Many enzymes degrade cyclic nucleotides. At present, there are at least eleven families of PDEs specific for cAMP (26, 27). These degradative enzymes differ in substrate and inhibitor specificities and in how they are regulated (principally by Ca2+ and by protein phosphorylation). Differential distribution again is fundamental to compartmentalization (28); for example, some PDEs are targeted specifically to the cortical cytoskeleton subjacent to the plasma membrane (29) or to the plasma membrane itself (30). In rat messengial kidney cells, PDE 3 and PDE 4 each have been shown to regulate distinct cAMP-signaling pathways (31).

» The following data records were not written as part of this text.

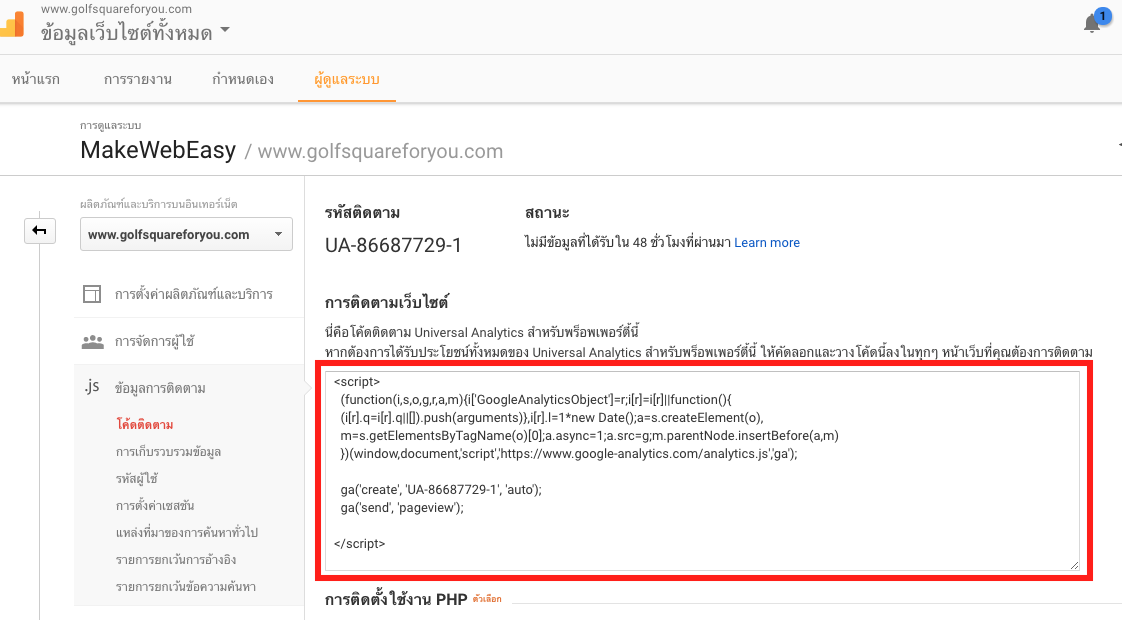
Task: Open the www.golfsquareforyou.com property dropdown
Action: pyautogui.click(x=186, y=235)
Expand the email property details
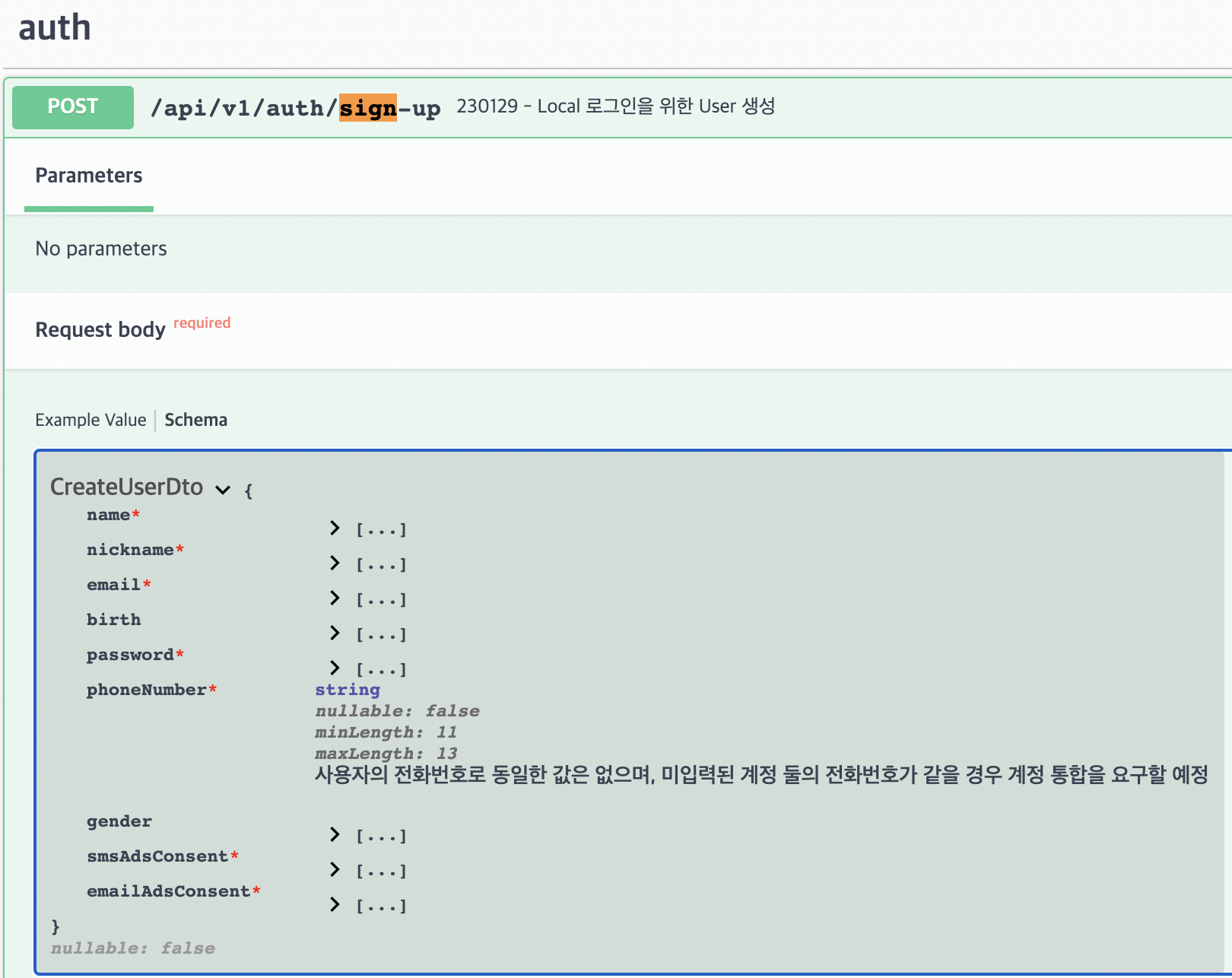Screen dimensions: 1232x978 (x=334, y=598)
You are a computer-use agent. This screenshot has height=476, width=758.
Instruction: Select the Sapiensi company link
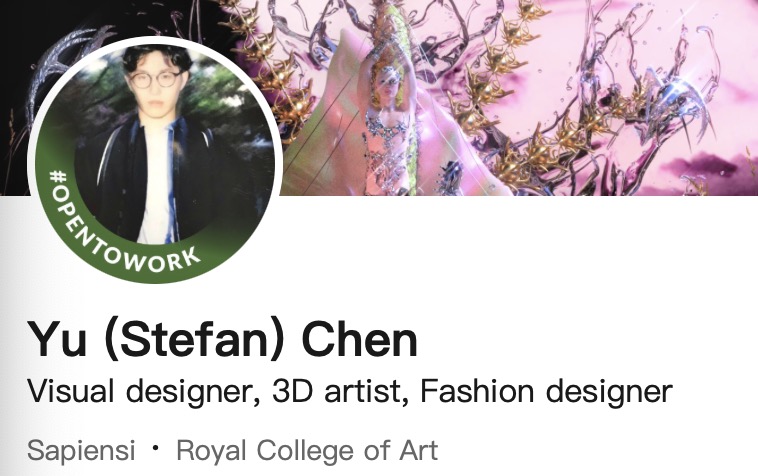pos(81,450)
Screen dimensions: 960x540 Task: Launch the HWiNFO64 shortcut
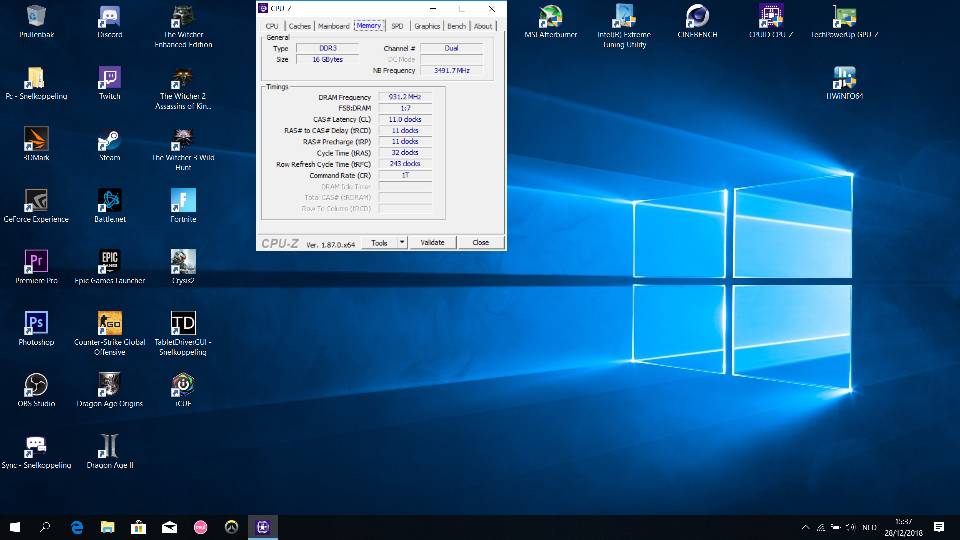[x=844, y=83]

There is less variety in the subunits of PKA. The holoenzyme is a heterotetramer consisting of two C and two R subunits (32). There are several (three mammalian) C isoforms, and two types of R, I and II, each with an α and β subtype. When the R subunit dimers bind four molecules of cAMP and dissociate from the two C subunits, the R subunits remain dimerized. The subunit types do not get scrambled because the R subunits remain dimerized when they reassociate with C subunits. Although there are some differences in the properties of RI and RII type PKAs, the major feature pertinent to compartmentalization is the interaction with PKA-binding proteins called A kinase anchor proteins (AKAPs). In many tissues, a large proportion of PKA is associated with cytoskeleton and membrane; for example, more than two-thirds of the PKA in hippocampal neurons is localized to the postsynaptic density and cytoskeletal elements of dendritic spines. Almost all of the anchored kinases are type II (5, 33, 34). The molecular details of how RII subunits bind to AKAPs are not understood fully. The N-terminal domains of the subunit dimer are critical. AKAPs do not have a consensus binding sequence, however. Therefore, it is likely that the binding occurs to regions of AKAPs with differing amino acid sequences but with a similar conformation.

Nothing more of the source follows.